Computer-based assessment offers many obvious advantages over handwritten assessment. Independent of the method of administration, typed answers are much easier for instructors to read; thus, grading and evaluation can be done more efficiently. In addition, typing allows students to produce more in response to questions and eases the editing process, making answers potentially more complete and accurate. Computerizing assessment allows instructors to administer quizzes and tests that are flexible, easy to customize, and quick and efficient to grade.

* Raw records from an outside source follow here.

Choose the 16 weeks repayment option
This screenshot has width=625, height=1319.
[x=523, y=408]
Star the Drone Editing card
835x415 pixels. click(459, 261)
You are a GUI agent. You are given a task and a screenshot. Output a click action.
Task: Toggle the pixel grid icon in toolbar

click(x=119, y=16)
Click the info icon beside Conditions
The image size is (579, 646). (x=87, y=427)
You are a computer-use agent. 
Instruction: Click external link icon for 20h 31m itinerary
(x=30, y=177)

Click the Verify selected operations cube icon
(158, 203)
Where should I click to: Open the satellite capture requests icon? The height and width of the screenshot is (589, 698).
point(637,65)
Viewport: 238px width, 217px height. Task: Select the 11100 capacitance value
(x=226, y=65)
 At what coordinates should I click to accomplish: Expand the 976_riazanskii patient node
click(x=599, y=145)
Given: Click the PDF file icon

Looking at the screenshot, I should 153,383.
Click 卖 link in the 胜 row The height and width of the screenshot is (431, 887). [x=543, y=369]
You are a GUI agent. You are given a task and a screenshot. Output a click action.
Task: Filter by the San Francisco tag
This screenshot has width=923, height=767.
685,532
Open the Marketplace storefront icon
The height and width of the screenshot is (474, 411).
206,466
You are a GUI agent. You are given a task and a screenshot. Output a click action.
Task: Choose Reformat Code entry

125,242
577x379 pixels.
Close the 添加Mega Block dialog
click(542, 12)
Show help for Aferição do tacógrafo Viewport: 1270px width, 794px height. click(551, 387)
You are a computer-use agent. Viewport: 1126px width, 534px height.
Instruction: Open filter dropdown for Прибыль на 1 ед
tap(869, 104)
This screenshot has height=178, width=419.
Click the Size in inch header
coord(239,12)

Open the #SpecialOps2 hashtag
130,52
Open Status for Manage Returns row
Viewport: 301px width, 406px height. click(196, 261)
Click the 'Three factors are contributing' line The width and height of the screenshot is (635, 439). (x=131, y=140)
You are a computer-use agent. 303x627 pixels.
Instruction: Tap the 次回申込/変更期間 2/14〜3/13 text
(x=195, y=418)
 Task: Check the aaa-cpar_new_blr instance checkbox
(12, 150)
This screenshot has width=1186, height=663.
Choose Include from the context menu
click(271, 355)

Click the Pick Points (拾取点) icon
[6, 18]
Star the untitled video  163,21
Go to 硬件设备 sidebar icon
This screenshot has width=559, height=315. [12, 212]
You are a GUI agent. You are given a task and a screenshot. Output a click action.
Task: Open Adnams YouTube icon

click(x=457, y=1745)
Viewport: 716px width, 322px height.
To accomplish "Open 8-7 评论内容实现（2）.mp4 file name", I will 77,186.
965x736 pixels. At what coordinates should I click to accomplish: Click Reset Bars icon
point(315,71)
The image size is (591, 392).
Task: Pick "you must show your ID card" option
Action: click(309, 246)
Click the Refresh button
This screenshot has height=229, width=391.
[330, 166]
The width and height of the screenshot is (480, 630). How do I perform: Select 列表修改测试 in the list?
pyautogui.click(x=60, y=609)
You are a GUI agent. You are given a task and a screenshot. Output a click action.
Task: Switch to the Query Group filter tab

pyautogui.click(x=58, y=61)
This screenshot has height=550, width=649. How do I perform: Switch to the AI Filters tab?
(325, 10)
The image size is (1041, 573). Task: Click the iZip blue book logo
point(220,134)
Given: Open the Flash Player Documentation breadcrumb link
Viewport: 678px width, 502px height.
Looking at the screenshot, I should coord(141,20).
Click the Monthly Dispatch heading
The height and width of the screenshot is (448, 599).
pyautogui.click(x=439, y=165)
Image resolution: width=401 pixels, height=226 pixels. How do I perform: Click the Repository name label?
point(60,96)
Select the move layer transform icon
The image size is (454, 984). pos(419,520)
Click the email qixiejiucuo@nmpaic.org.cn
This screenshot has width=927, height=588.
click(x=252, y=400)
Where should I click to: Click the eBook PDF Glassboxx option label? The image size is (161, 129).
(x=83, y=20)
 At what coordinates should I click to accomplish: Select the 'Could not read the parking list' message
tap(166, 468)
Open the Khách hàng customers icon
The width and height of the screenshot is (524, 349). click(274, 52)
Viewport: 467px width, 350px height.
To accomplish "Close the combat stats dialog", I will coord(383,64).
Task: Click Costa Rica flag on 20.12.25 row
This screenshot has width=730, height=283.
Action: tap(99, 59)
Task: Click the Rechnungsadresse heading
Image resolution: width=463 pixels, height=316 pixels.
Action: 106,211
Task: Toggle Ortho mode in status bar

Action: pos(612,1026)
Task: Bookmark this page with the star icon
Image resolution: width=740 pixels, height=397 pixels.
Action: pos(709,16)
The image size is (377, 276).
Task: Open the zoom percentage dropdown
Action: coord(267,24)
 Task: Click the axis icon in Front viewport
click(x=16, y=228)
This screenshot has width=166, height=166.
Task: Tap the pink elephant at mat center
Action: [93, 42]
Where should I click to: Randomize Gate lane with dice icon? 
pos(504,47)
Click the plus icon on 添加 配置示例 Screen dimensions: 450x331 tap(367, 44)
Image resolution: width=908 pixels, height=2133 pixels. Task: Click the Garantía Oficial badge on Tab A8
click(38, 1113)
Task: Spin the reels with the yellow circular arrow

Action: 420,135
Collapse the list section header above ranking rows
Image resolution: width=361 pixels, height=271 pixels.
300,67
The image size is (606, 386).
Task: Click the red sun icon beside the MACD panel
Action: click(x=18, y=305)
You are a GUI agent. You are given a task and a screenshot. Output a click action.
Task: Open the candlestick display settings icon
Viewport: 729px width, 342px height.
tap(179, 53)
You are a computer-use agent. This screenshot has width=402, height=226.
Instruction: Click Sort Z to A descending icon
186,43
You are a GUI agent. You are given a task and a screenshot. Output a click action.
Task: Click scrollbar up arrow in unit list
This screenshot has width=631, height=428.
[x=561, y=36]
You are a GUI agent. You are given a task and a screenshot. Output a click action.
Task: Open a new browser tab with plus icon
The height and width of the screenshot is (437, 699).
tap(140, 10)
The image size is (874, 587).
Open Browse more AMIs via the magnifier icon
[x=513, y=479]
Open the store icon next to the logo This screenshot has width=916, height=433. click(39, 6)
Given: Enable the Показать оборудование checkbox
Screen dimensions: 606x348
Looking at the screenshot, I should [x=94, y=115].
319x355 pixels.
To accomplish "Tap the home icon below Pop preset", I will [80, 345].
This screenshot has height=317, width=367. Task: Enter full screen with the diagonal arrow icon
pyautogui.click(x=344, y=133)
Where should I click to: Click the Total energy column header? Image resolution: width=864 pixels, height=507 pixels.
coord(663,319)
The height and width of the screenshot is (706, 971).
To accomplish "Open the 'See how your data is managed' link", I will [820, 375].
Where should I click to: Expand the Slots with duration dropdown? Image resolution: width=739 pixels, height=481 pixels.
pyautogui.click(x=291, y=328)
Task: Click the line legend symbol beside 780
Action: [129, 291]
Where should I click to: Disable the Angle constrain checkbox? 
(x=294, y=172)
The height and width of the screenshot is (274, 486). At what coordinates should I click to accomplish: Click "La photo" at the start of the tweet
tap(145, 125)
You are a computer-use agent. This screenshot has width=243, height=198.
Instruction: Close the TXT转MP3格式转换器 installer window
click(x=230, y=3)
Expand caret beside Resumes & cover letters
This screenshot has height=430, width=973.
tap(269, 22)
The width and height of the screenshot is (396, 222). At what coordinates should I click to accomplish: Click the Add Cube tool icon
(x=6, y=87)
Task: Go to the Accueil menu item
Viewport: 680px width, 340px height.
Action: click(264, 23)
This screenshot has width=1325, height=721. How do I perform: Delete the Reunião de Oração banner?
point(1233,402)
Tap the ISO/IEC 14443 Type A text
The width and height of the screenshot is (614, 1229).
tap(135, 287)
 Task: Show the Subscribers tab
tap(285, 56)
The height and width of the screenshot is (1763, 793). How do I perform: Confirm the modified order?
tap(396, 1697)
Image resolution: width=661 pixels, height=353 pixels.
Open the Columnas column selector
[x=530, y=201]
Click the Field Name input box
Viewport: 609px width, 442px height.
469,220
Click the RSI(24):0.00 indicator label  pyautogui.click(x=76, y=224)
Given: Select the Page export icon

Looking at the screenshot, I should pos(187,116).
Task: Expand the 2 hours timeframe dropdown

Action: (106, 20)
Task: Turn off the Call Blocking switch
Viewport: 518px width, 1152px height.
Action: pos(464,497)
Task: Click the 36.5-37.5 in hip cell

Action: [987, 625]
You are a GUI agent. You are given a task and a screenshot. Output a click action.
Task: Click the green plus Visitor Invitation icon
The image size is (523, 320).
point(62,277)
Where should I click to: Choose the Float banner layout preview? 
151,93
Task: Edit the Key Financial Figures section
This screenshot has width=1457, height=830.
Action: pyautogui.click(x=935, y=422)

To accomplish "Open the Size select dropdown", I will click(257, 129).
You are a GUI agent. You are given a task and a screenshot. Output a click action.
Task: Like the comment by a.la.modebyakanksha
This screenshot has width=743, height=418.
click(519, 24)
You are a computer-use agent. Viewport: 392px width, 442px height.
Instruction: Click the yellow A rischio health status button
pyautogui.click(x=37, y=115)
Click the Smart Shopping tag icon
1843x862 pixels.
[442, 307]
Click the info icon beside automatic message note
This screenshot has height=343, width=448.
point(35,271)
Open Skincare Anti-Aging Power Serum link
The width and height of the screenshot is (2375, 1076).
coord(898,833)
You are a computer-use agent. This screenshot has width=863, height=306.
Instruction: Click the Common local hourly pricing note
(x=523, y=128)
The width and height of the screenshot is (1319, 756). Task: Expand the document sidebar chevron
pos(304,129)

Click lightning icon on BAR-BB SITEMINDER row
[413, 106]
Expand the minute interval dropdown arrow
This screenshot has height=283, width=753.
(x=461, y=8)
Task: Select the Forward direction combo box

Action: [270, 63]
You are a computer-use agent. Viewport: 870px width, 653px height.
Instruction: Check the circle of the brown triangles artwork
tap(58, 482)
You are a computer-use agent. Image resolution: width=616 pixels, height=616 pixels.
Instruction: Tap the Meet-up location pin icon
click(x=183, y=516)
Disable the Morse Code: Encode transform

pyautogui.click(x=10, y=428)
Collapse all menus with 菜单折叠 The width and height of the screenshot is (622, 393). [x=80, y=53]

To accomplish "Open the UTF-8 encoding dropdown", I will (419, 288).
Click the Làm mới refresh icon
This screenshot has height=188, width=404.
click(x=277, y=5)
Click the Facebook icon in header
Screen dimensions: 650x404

Although computer-based assessments offer clear advantages, instructors might be concerned about their effect on student performance. The literature on the equivalence of computer- and paper-based assessments has yielded mixed results. Some studies find that computer test-taking enhances student performance, others find that paper is better, whereas still others find equivalence between the two test modes (Noyes and Garland Reference Noyes and Garland2008). The contradictory findings are due in part to the variety of assessments used (e.g., multiple-choice questions and essays), the different thresholds for equivalence, and the different research designs employed (Albers, Boevé, and Meijer Reference Albers, Boevé and Meijer2015). This implies that the topic is a “moving target,” warranting further study.
The goals of this article are twofold. First, we evaluate whether student performance differs between handwritten and computer-based exams through a randomized field experiment conducted in our research methods course. Second, after finding a significant difference, we then investigate potential causes of that difference. Overall, our findings suggest nearly a full-letter-grade increase in student performance on computer-based exams that is driven primarily by the relative ease of producing thorough responses on the computer versus by hand.
Our study contributes to the existing literature on test-taking by using a particularly suitable but relatively underutilized experimental design in a naturalistic setting. Moreover, our investigation goes beyond simply evaluating the equivalence of test modes by providing an explanation for why performance might be higher in computer-based exams. Finally, by using student-generated data to answer a question of direct interest to students and faculty alike, we provide another tool for engaging students with research methods in political science (Adriaensen, Kerremans, and Slootmaeckers Reference Adriaensen, Kerremans and Slootmaeckers2015; Rosen Reference Rosen2018).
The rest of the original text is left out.